| Data for review |
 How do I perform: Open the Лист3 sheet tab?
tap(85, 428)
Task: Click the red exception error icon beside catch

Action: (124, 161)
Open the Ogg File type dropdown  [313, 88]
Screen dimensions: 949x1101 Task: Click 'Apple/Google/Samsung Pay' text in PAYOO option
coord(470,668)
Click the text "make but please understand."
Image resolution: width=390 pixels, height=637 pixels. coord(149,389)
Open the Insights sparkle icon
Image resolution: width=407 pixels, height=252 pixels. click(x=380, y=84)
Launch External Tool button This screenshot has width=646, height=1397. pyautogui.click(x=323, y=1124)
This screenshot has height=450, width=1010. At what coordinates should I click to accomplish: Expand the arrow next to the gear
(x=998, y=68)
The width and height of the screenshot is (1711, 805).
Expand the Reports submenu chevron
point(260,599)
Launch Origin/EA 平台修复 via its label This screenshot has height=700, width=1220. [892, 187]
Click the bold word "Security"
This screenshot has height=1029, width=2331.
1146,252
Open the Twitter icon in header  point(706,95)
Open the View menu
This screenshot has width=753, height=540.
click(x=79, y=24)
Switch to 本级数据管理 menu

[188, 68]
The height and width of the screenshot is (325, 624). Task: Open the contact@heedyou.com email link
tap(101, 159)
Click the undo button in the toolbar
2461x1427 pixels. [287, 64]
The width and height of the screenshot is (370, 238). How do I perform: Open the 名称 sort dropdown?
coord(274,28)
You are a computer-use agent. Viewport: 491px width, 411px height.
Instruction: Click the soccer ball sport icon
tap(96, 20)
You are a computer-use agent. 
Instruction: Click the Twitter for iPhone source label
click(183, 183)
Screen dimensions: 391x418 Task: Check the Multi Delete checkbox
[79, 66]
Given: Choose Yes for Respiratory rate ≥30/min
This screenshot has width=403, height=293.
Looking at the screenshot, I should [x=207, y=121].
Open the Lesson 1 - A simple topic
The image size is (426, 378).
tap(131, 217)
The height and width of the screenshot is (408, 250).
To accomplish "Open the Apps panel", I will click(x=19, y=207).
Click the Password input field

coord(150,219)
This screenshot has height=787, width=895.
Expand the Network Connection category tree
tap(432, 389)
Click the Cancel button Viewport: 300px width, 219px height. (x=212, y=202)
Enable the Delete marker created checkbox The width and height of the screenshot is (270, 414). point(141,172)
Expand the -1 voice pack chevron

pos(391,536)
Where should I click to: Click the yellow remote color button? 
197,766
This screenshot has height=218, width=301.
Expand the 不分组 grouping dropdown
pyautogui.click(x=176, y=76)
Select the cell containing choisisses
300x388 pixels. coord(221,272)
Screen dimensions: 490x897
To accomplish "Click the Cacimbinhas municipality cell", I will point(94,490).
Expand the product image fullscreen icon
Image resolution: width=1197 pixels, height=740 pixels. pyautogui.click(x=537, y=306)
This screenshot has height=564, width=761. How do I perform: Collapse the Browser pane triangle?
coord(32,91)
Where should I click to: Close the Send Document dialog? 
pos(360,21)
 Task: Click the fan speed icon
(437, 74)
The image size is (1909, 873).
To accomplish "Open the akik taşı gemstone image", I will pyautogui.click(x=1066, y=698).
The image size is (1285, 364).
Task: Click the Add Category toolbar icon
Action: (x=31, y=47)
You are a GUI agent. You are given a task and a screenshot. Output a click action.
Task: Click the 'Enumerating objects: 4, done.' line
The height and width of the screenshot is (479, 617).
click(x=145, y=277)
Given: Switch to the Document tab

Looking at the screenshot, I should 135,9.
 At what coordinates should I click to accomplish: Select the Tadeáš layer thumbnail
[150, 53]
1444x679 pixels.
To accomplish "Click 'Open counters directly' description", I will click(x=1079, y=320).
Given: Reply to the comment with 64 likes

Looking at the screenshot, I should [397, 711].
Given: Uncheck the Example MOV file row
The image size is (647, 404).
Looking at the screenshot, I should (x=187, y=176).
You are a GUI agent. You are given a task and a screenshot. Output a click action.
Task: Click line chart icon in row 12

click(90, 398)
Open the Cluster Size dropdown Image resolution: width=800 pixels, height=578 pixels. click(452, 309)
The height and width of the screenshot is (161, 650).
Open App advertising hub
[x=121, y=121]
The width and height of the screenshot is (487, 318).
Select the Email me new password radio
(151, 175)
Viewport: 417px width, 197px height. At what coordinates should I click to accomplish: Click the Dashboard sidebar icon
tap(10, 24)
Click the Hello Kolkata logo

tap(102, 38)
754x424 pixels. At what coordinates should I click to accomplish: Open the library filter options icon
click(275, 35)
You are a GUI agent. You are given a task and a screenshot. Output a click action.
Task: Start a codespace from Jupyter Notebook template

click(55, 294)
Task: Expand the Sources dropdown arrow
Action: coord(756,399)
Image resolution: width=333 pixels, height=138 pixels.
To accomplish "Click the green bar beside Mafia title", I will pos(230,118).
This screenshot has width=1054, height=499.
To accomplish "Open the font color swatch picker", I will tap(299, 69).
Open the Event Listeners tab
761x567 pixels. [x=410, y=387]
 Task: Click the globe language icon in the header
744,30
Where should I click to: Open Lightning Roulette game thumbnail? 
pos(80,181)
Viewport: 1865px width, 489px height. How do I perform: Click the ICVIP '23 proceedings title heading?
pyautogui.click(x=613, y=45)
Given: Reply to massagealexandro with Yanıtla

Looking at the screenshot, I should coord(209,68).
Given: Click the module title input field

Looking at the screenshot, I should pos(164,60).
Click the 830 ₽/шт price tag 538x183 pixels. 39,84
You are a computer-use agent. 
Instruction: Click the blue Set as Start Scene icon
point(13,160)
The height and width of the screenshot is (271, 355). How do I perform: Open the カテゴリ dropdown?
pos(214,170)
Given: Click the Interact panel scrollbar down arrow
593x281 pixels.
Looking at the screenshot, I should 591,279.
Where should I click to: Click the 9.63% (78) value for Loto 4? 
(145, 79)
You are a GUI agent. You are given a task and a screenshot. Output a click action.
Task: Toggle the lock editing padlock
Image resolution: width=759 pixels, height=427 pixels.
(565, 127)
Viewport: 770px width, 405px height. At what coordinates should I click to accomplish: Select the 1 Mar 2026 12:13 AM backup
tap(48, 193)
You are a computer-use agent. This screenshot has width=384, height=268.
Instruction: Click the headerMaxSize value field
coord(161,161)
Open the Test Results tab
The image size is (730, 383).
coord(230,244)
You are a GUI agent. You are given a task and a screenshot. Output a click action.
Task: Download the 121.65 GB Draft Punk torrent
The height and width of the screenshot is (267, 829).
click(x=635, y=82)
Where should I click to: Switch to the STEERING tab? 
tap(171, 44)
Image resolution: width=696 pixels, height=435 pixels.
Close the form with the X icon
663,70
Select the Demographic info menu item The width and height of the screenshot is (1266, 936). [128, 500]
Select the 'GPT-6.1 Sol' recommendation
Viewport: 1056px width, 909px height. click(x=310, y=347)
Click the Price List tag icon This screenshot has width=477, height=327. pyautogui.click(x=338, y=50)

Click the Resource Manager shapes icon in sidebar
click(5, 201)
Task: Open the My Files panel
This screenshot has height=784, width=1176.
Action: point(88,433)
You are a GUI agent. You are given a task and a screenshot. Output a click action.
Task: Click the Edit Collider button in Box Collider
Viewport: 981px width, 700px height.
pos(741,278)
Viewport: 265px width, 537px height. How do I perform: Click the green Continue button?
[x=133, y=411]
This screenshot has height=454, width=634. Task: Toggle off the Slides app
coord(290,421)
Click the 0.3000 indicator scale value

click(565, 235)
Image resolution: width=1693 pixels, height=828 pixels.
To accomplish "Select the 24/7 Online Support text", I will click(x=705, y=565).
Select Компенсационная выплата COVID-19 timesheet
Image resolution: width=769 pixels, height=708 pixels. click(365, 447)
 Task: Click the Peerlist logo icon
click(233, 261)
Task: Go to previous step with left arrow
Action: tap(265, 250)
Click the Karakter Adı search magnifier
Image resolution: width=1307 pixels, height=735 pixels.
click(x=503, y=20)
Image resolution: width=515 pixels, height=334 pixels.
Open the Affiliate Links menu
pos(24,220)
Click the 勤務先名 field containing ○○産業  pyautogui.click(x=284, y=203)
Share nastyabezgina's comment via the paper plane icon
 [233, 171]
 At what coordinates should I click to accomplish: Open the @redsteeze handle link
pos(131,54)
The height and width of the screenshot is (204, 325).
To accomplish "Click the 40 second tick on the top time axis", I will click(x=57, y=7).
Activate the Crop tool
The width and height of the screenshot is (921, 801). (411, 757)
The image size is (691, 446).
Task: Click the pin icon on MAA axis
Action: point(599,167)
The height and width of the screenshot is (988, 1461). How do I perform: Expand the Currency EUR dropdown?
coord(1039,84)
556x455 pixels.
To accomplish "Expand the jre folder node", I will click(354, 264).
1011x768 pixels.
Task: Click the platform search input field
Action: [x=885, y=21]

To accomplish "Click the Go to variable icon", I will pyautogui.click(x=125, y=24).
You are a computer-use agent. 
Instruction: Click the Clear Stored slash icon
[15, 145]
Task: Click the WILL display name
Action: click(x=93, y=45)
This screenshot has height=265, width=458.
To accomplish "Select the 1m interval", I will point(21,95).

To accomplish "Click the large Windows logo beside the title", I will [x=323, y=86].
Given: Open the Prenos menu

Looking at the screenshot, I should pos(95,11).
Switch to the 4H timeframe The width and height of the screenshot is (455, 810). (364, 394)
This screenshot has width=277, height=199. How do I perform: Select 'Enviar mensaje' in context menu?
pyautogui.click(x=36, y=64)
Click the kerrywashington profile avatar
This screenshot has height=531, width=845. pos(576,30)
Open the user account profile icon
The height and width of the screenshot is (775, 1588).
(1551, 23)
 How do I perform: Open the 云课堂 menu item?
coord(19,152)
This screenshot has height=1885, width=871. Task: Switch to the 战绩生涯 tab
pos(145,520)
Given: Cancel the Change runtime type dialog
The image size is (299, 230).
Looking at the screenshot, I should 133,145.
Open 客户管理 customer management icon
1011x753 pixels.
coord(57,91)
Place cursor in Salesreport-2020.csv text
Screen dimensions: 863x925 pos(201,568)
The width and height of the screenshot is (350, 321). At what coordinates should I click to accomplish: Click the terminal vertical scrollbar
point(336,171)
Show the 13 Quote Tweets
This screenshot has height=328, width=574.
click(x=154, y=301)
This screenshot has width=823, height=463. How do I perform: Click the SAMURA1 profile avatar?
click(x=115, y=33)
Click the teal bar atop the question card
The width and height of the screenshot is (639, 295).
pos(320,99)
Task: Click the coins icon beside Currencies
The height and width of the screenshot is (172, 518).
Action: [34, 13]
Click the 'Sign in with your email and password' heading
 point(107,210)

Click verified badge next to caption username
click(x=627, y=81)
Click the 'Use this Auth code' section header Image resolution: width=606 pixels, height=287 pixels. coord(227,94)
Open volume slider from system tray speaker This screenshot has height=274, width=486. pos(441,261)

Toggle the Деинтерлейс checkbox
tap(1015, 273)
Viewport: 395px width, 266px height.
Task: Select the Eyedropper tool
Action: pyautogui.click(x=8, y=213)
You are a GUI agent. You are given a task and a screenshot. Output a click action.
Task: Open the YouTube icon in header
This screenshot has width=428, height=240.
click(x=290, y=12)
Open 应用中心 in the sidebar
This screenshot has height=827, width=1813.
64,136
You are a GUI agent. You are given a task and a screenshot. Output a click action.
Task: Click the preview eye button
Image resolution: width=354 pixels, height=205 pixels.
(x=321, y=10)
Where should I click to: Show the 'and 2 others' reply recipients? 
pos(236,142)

| What to work on |
Search the entries for the string "Cancel". Copy every line that has it.

| Your response |
Click the Cancel button Viewport: 300px width, 219px height. (x=212, y=202)
Given: Cancel the Change runtime type dialog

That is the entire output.